Engineering a thin subwoofer enclosure – one that doesn’t sacrifice sound quality - is a challenge to say the least. As available airspace becomes smaller, most enclosures suffer. The frequency response might become thinner or get “punchy” as the power requirements rise to compensate for what the sub cannot do naturally.
KICKER took a different approach, bringing back some hardware that helped make the company’s name a household one, decades ago: the passive radiator.
“While they work in a very similar way, you get better sound from a radiator than you do a port,” says Aaron Surratt, KICKER’s New Product Development Manager. “It sounds cleaner and tighter. Plus you don’t have to make the enclosure as long, and there’s no port noise to worry about.” Among several other responsibilities, Mr. Surratt is one of only three people in the company allowed to assess the acoustic signature of their products – effectively, he is one of the very few “ears of KICKER.”

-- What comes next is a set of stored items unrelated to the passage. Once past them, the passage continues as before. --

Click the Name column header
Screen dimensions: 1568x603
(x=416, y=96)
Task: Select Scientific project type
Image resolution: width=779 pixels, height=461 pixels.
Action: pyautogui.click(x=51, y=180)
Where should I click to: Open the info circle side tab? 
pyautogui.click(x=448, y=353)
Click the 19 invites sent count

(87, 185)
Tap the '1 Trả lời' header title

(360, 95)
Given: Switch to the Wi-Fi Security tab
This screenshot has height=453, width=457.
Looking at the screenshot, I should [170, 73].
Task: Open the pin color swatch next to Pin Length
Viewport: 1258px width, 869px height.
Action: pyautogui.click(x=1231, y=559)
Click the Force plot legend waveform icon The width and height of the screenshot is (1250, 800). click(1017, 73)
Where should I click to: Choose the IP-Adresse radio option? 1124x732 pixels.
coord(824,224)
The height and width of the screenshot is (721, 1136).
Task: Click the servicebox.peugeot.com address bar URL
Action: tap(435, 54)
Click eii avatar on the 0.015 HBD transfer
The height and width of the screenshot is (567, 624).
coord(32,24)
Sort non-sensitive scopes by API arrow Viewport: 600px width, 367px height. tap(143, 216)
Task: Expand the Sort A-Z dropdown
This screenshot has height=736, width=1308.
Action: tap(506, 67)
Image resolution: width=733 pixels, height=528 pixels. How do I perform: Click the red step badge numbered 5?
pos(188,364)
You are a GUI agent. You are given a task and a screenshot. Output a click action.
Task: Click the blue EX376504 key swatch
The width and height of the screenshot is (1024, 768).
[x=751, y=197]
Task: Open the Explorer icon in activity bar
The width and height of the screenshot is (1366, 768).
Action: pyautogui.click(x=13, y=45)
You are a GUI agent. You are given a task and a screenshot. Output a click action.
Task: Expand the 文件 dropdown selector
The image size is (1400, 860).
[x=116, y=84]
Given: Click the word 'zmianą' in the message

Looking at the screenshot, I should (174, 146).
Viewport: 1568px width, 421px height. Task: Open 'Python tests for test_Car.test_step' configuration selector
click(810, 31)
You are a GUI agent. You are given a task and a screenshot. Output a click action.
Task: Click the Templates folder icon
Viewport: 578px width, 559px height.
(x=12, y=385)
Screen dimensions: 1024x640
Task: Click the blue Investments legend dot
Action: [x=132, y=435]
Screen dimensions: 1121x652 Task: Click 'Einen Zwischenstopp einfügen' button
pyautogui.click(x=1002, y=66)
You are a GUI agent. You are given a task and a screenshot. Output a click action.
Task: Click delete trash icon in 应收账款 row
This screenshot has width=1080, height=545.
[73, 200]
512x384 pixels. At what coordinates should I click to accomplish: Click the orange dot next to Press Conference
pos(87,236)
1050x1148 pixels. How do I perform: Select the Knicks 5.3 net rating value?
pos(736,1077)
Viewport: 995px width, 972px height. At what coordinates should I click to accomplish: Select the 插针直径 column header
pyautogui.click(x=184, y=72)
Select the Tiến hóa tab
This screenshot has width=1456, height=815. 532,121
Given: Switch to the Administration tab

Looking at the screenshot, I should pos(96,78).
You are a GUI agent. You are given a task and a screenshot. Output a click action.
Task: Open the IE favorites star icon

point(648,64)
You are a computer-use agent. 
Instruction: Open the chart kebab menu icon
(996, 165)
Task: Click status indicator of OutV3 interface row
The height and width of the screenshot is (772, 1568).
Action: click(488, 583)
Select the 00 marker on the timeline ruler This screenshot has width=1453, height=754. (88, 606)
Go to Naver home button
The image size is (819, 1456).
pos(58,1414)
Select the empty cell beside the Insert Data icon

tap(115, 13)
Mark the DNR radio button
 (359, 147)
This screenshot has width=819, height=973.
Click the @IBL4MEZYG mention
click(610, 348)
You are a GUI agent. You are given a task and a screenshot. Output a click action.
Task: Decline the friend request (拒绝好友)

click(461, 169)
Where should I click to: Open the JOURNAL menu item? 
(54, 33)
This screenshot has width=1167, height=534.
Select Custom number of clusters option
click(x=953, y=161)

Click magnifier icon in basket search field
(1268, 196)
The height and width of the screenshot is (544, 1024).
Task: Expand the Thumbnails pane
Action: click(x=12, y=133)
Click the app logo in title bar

The concept of a Passive Radiator is many decades old, and while there are generic radiator options available, KICKER felt a custom radiator was the best way to get the sound they wanted, in the size enclosure they needed. “It’s a combination of suspension and weight, Surratt explained. “We had to fine-tune each size radiator to get the most out of the enclosure and the active sub (the CompRT thin subwoofer is loaded in the TRTP enclosure) it was paired with. We went through five or six iterations before we were happy.”
One of the other challenges was the height, or more accurately – the lack of it. Standing at barely over six inches tall for the 12-inch version, the TRTP would need to use ½” MDF. To keep the rigidity of the enclosure up to snuff, Surratt explained that extensive internal bracing was used in the enclosure.
One of the most critical factors to the sound is “slot height”: the distance from the down-firing subs to the ground, just a few inches below it. Too close, and the subs might hit the carpet. Too high, and the enclosure wouldn’t be able to deliver the tight, accurate bass people expect. KICKER’s answer was to recess both the active CompRT and passive reFLEX™ radiator.
“We made it to fit in the trunk, in the cargo area or in hatchbacks,” explained the Product Development Manager. “Because it’s down-firing, the sub is inherently protected, so you won’t need a grille. Plus, you can easily stack things on top of it. All you really lose is some height.”
The TRTP is available in eight, ten and twelve-inch versions with as much as 500 watts RMS. They all come loaded with a single two-ohm terminal.